* _REQUIRED ACTION_
Reproduce the material word for word, starting at the line that contains "Locate an element on the screen. This" and continuing through the end of the material, with both ends included. Leave the pictures out of your answer.

───

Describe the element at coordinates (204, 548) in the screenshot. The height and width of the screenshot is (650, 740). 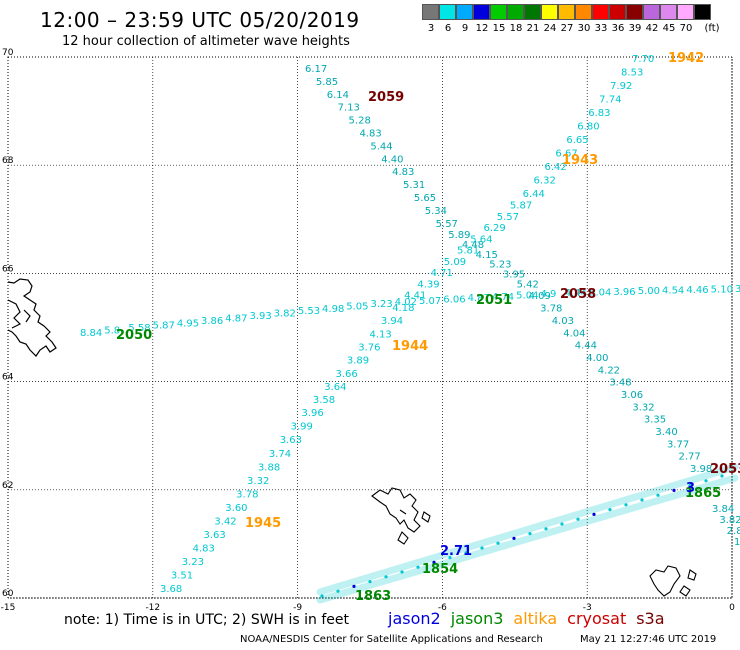
I see `track-1942-value: 4.83` at that location.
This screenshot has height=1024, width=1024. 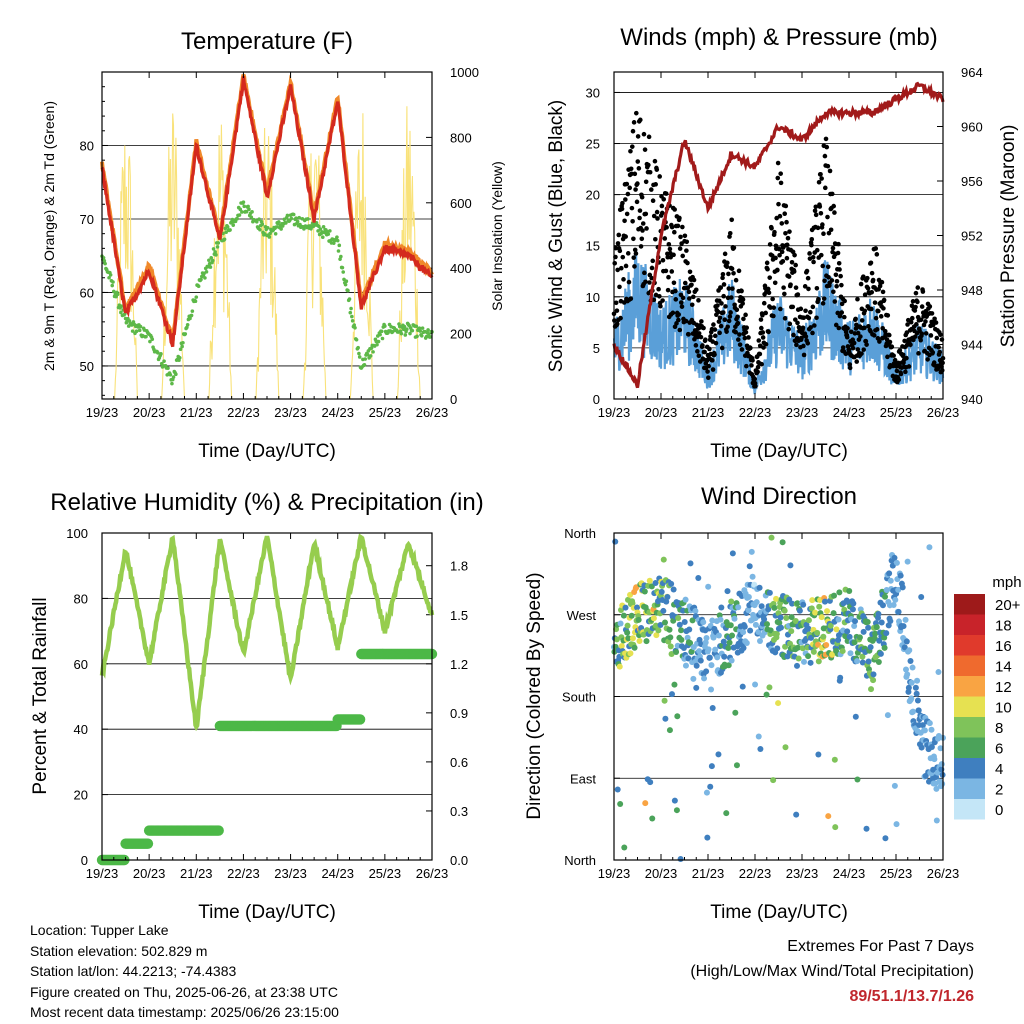 What do you see at coordinates (386, 412) in the screenshot?
I see `temperature-xtick-label: 25/23` at bounding box center [386, 412].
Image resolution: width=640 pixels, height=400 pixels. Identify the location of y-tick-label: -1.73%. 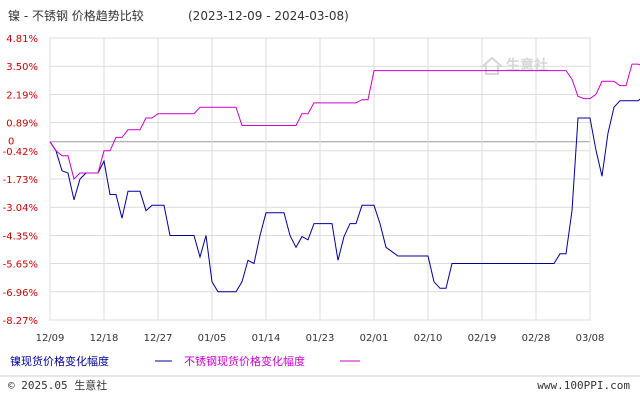
(20, 180).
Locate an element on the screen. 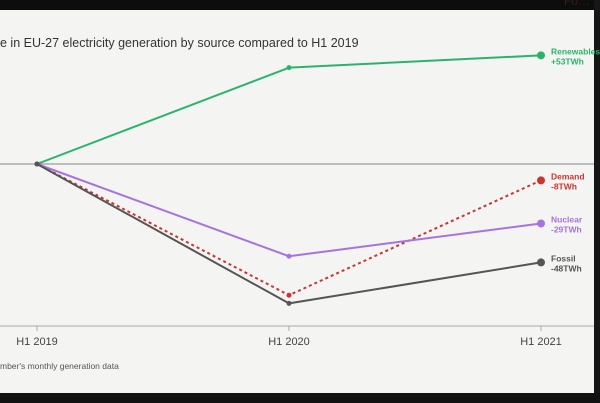  x-tick-label: H1 2021 is located at coordinates (541, 342).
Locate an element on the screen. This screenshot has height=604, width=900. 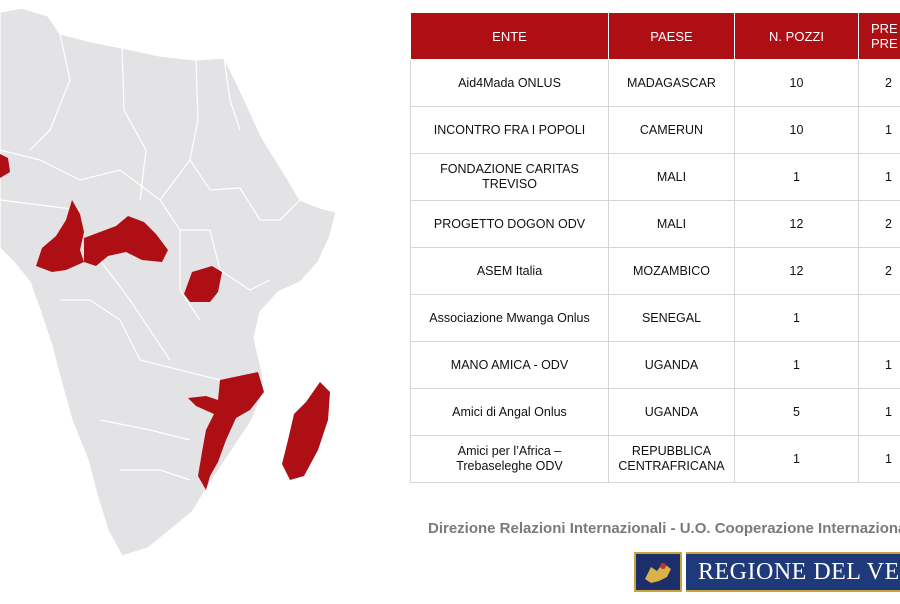
cell-paese: REPUBBLICA CENTRAFRICANA is located at coordinates (672, 459).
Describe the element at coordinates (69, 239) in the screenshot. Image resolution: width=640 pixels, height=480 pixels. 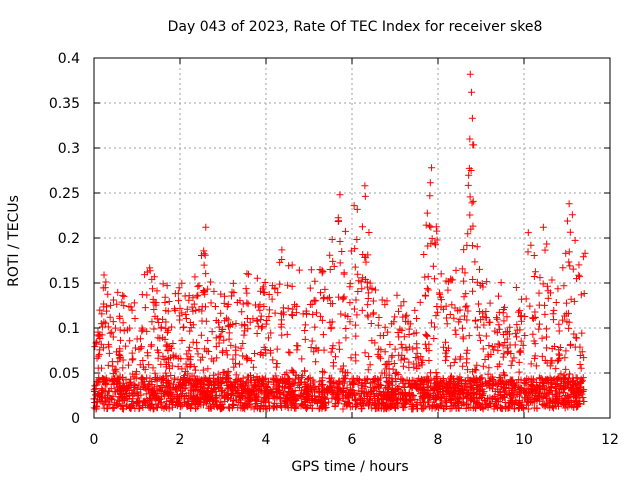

───

* _REPLY TO THE EXERCISE_
Locate an element on the screen. This screenshot has height=604, width=900. 
cell-paese: REPUBBLICA CENTRAFRICANA is located at coordinates (672, 459).
Describe the element at coordinates (69, 239) in the screenshot. Image resolution: width=640 pixels, height=480 pixels. 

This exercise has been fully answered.